Required work ▸
• 1. In the mailing list excerpt, what does Eric W. Biederman say about his test machine and about udev in his reply to the qemu oops report? Answer in one to three sentences.
• 2. Reproduce the mailing list excerpt from "The container is" to "the virtual pid.", switching "VPS" to "virtual private server".
• 3. Does each statement agree with the mailing list excerpt? Answer yes or no, and quote the words that decide it.
(a) The container runs busybox with full isolation.
(b) The forked processes are visible through /proc with the real pid.
(c) The kernel was booted under qemu and produced an oops.

Excerpted passage ▸
The container is a VPS running busybox with the full isolation.

echo $$ gives the real pid.
All the forked processes appears in the pid namespace, they are visible 
through /proc with the virtual pid.
I am not able to change to the /proc/self directory (I assume this is 
normal).


--
To unsubscribe from this list: send the line "unsubscribe netdev" in
the body of a message to majordomo@vger.kernel.org
More majordomo info at  http://vger.kernel.org/majordomo-info.html
Eric W. Biederman March 8, 2010, 9:25 p.m. UTC | #6
Daniel Lezcano <daniel.lezcano@free.fr> writes:

> Eric W. Biederman wrote:
>> Daniel Lezcano <daniel.lezcano@free.fr> writes:
>>
>>   
>>> Eric W. Biederman wrote:
>>>     
>>>> Daniel Lezcano <daniel.lezcano@free.fr> writes:
>>>>
>>>>         
>>>>> Eric W. Biederman wrote:
>>>>>             
>>>>>> Daniel Lezcano <daniel.lezcano@free.fr> writes:
>>>>>>
>>>>>>                   
>>>>>>> Eric W. Biederman wrote:
>>>>>>>                         
>>>>>>>> I have take an snapshot of my development tree and placed it at.
>>>>>>>>
>>>>>>>>
>>>>>>>> git://git.kernel.org/pub/scm/linux/people/ebiederm/linux-2.6.33-nsfd-v5.git
>>>>>>>>                                 
>>>>>>> Hi Eric,
>>>>>>>
>>>>>>> thanks for the pointer.
>>>>>>>
>>>>>>> I tried to boot the kernel under qemu and I got this oops:
>>>>>>>                         
>>>>>> I am clearly running an old userspace on my test machine.  No udev.
>>>>>> It looks like udev has a long standing netlink misfeature, where
>>>>>> it does not initializing NETLINK_CB....
>>>>>>
>>>>>>
>>>>>> >From 8d85e3ab88718eda3d94cf8e1be14b69dae2b8f1 Mon Sep 17 00:00:00 2001
>>>>>> From: Eric W. Biederman <ebiederm@xmission.com>
>>>>>> Date: Mon, 8 Mar 2010 09:25:20 -0800
>>>>>> Subject: [PATCH] kobject_uevent:  Use the netlink allocator helper...
>>>>>>
>>>>>> Signed-off-by: Eric W. Biederman <ebiederm@xmission.com>
>>>>>>                   
>>>>> Thanks.

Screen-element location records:
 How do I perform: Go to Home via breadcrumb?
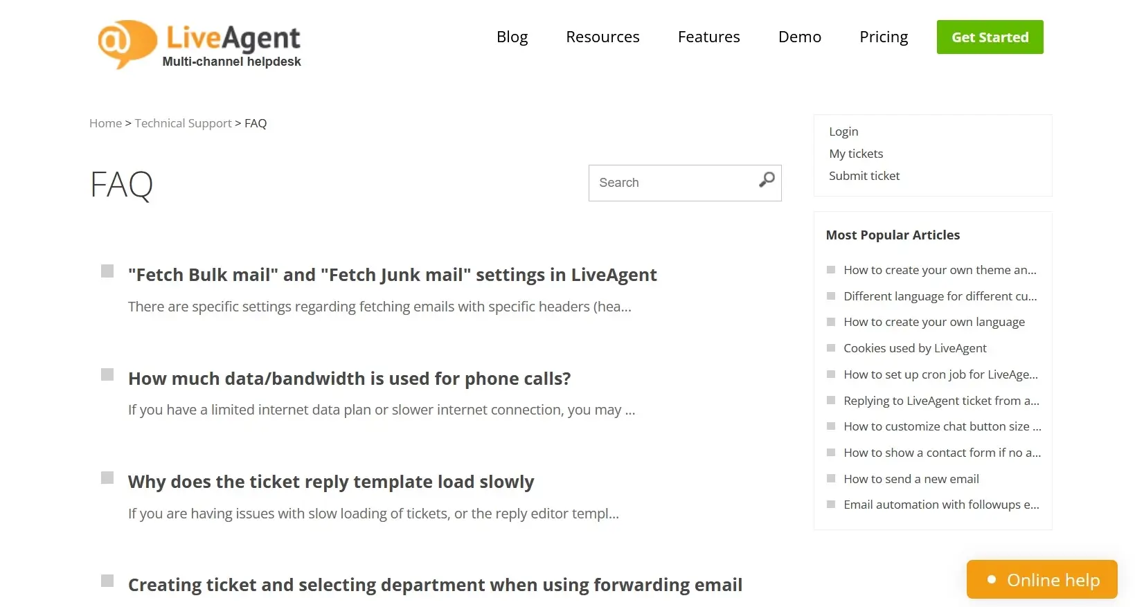click(x=105, y=123)
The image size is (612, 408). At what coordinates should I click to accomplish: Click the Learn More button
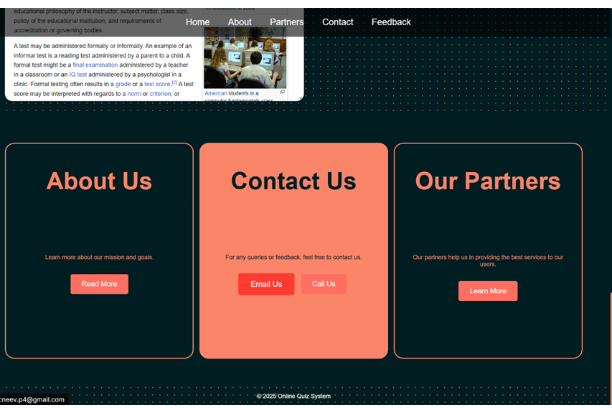pos(488,291)
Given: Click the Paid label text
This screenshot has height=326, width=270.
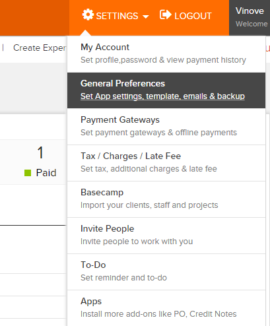Looking at the screenshot, I should [46, 173].
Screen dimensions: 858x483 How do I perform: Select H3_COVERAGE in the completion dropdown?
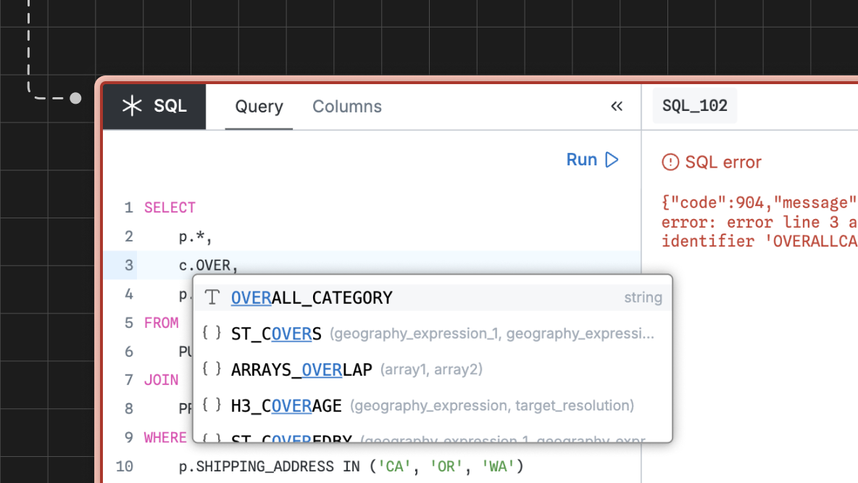286,405
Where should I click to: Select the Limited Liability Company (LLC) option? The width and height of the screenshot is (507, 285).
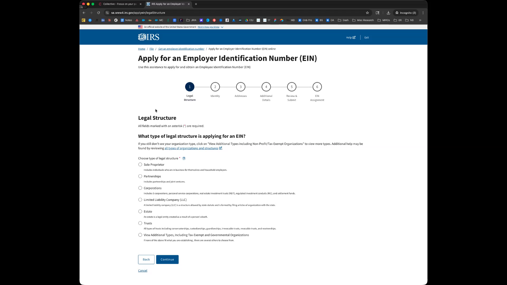pos(140,200)
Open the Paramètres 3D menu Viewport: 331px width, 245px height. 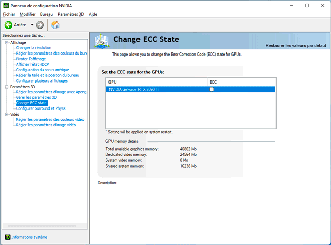click(x=71, y=14)
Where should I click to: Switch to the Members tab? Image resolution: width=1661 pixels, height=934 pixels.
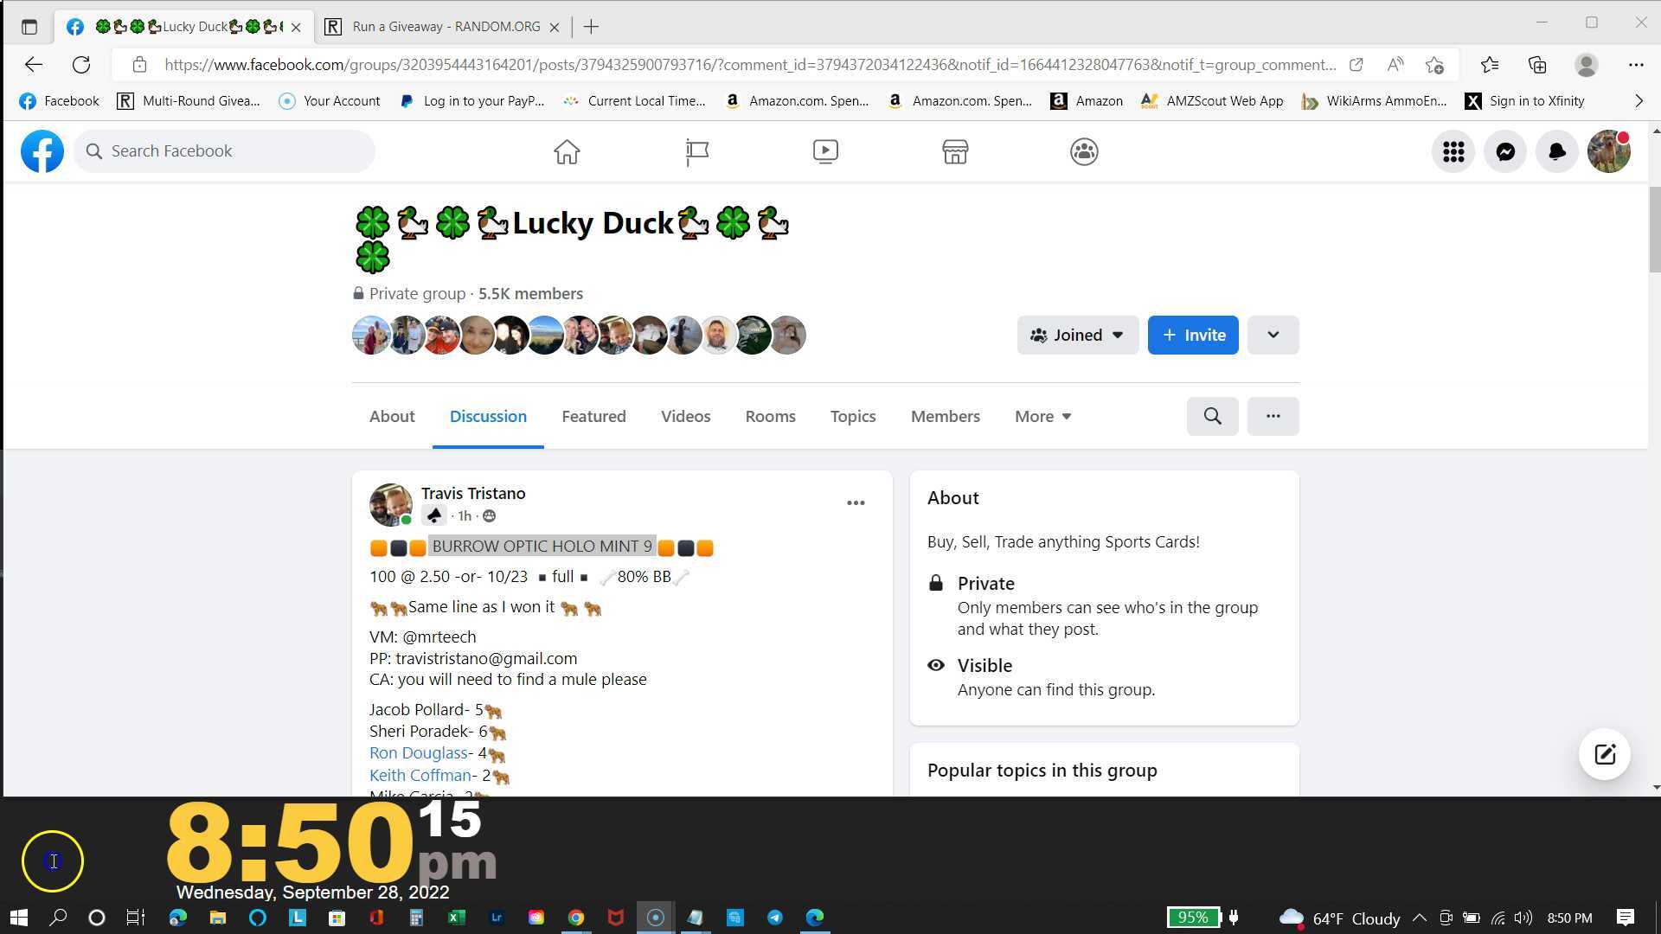click(945, 416)
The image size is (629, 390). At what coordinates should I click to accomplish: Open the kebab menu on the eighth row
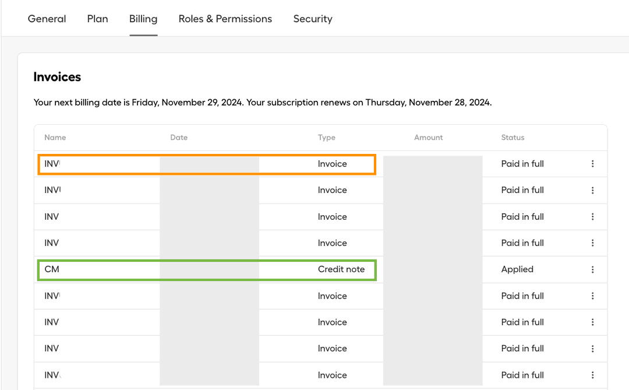pyautogui.click(x=592, y=349)
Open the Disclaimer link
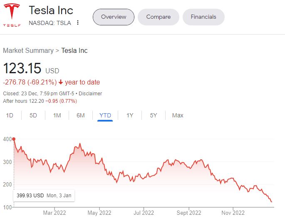 [x=90, y=94]
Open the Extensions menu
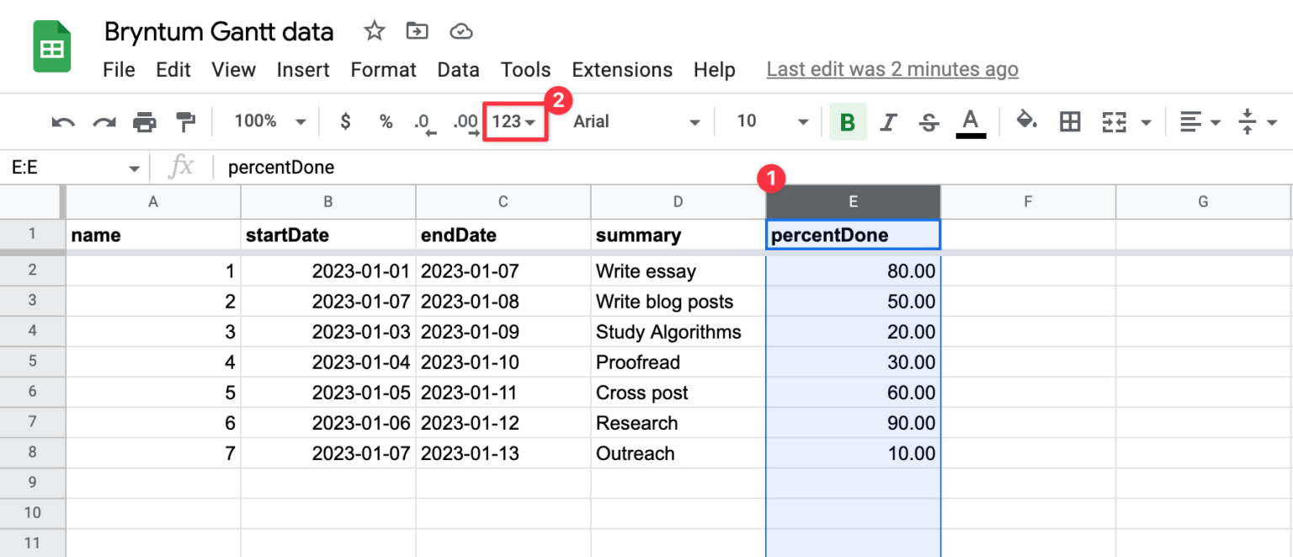This screenshot has width=1293, height=557. click(622, 70)
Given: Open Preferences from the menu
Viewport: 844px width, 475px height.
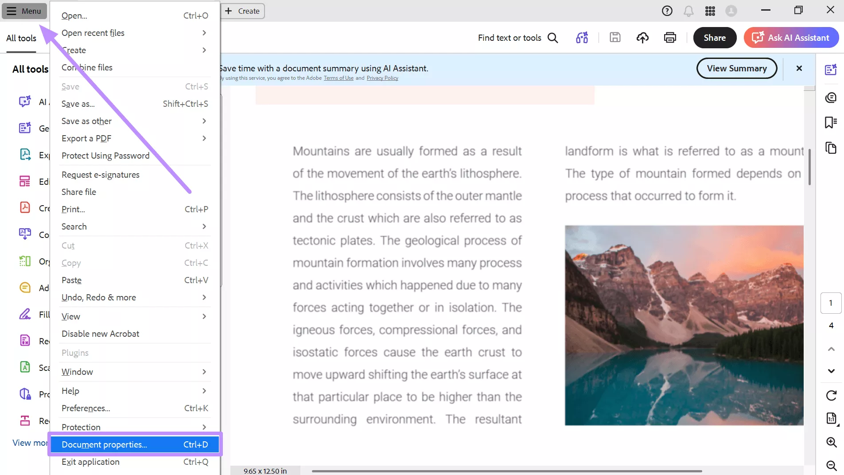Looking at the screenshot, I should click(86, 408).
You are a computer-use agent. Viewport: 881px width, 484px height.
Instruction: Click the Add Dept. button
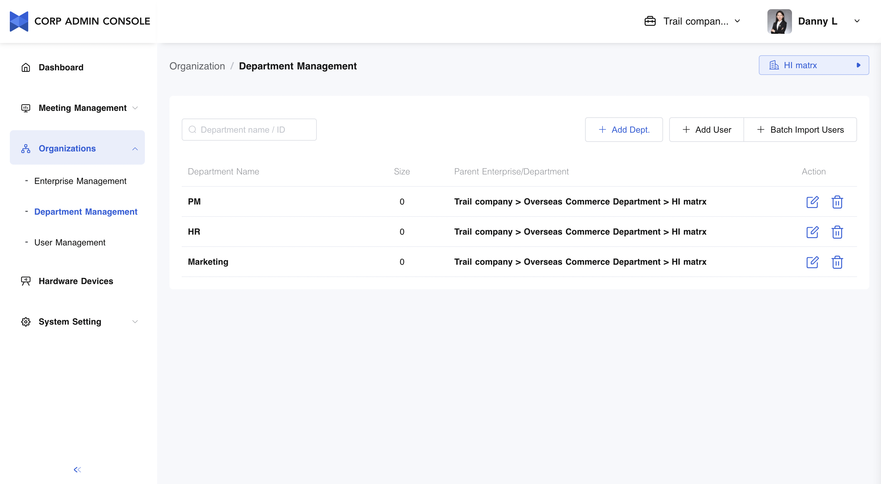(x=623, y=130)
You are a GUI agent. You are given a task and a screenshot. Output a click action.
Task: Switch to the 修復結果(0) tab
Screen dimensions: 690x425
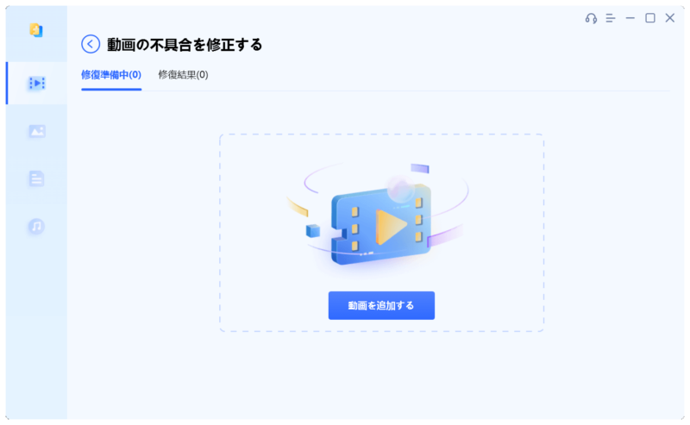tap(183, 75)
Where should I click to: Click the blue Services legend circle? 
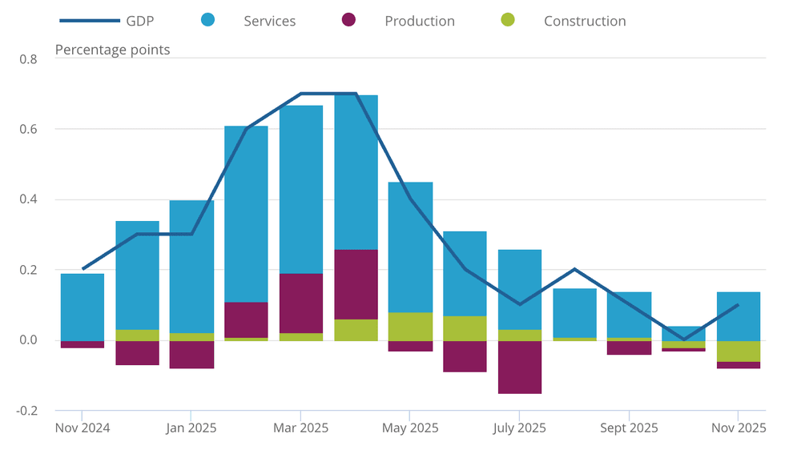point(207,20)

Response list ▸
• 1. He says he is clearly running an old userspace on his test machine, with no udev. He adds that udev appears to have a long-standing netlink misfeature: it does not initialize NETLINK_CB.

• 2.
The container is a virtual private server running busybox with the full isolation.

echo $$ gives the real pid.
All the forked processes appears in the pid namespace, they are visible 
through /proc with the virtual pid.

• 3.
(a) Yes: "The container is a VPS running busybox with the full isolation."
(b) No: "they are visible through /proc with the virtual pid."
(c) Yes: "I tried to boot the kernel under qemu and I got this oops"